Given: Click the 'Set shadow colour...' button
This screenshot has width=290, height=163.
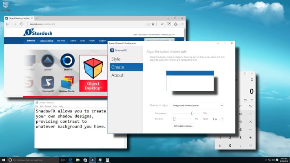Looking at the screenshot, I should (x=184, y=126).
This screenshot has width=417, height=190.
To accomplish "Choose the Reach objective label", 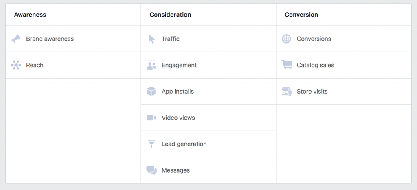I will (35, 65).
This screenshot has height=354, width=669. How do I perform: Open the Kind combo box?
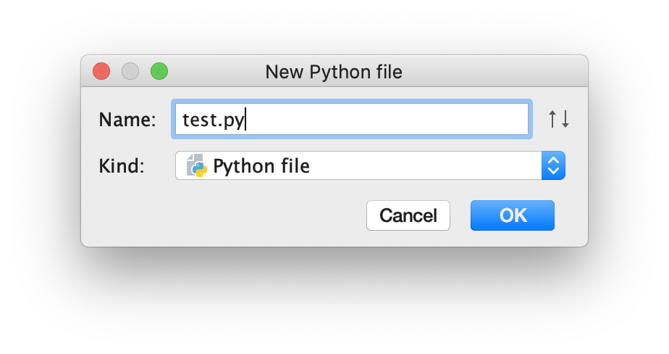(369, 165)
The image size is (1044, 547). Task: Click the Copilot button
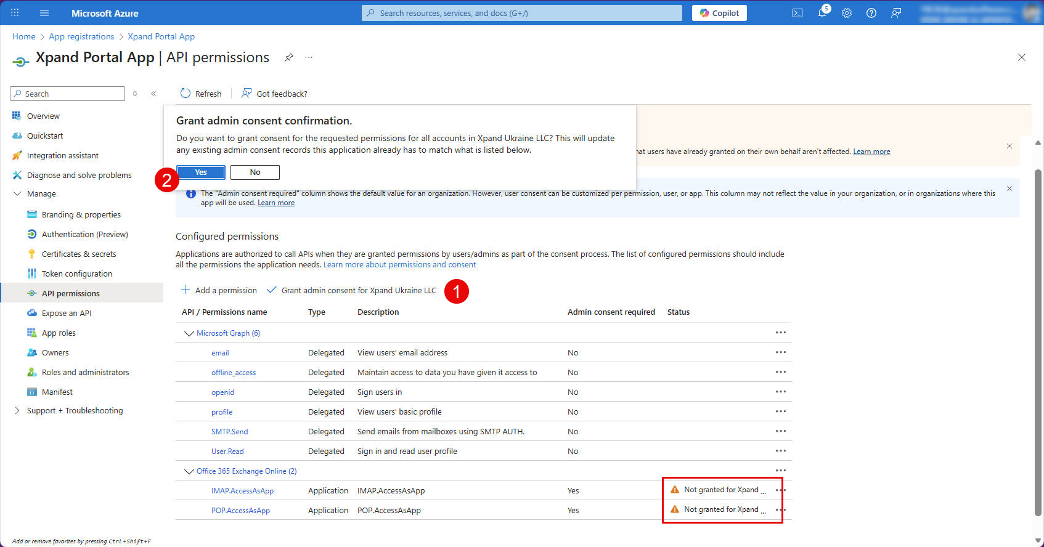click(719, 13)
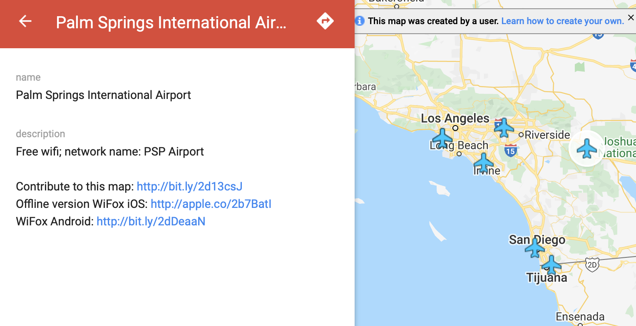Select the airplane marker at Irvine
The height and width of the screenshot is (326, 636).
click(484, 163)
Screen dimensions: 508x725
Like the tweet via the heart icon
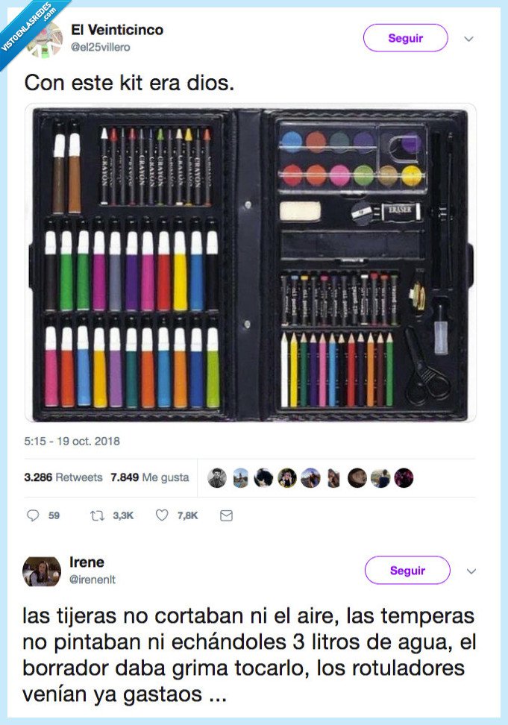(x=161, y=515)
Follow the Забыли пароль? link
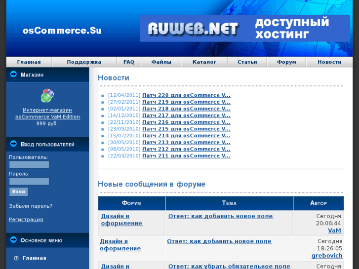The image size is (359, 269). point(30,206)
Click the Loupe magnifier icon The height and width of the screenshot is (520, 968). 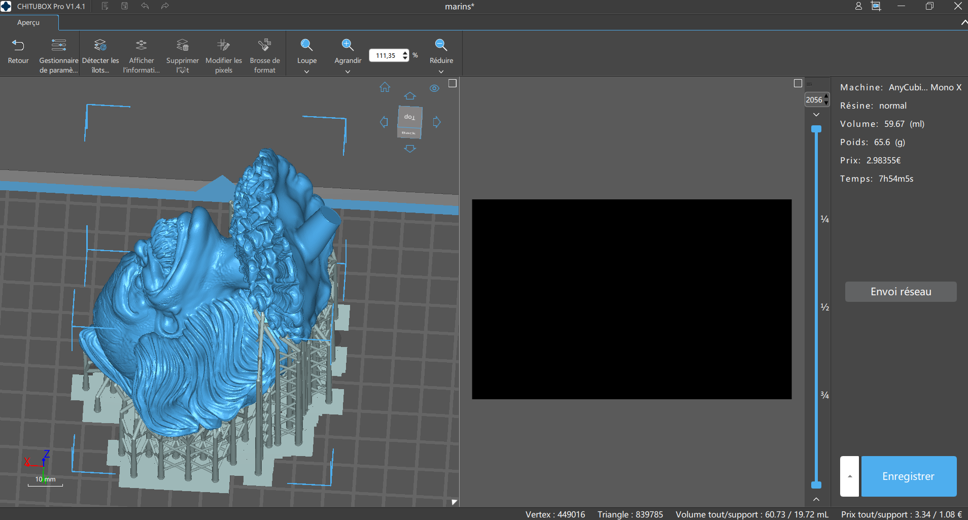point(306,45)
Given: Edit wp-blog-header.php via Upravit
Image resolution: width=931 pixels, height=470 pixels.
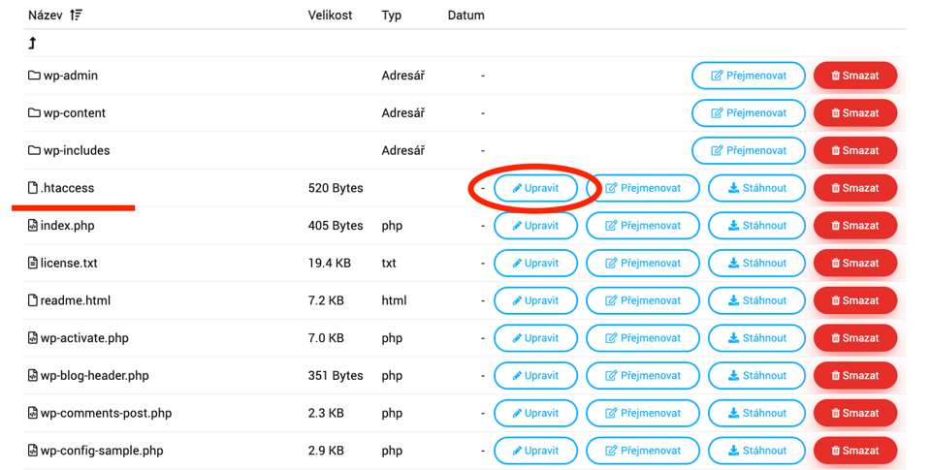Looking at the screenshot, I should 535,376.
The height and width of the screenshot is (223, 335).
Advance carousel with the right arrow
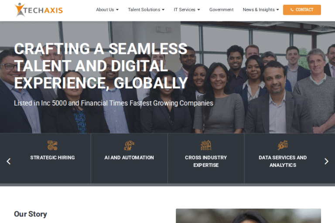click(326, 161)
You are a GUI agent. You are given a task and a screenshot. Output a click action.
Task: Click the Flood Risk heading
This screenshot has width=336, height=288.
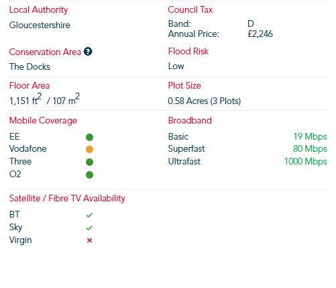(188, 51)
+++++
- **Exercise description**
Restate exactly, and only, the lines from the one that holds "Given: Edit wp-blog-header.php via Upravit" down to the last line of the material above. Omit the pictures.

- **Response**
Given: Edit wp-blog-header.php via Upravit
Image resolution: width=931 pixels, height=470 pixels.
Looking at the screenshot, I should 535,376.
The height and width of the screenshot is (223, 335).
Advance carousel with the right arrow
click(326, 161)
You are a GUI agent. You are given a task and a screenshot. Output a click action.
Task: Click the Flood Risk heading
This screenshot has width=336, height=288.
(188, 51)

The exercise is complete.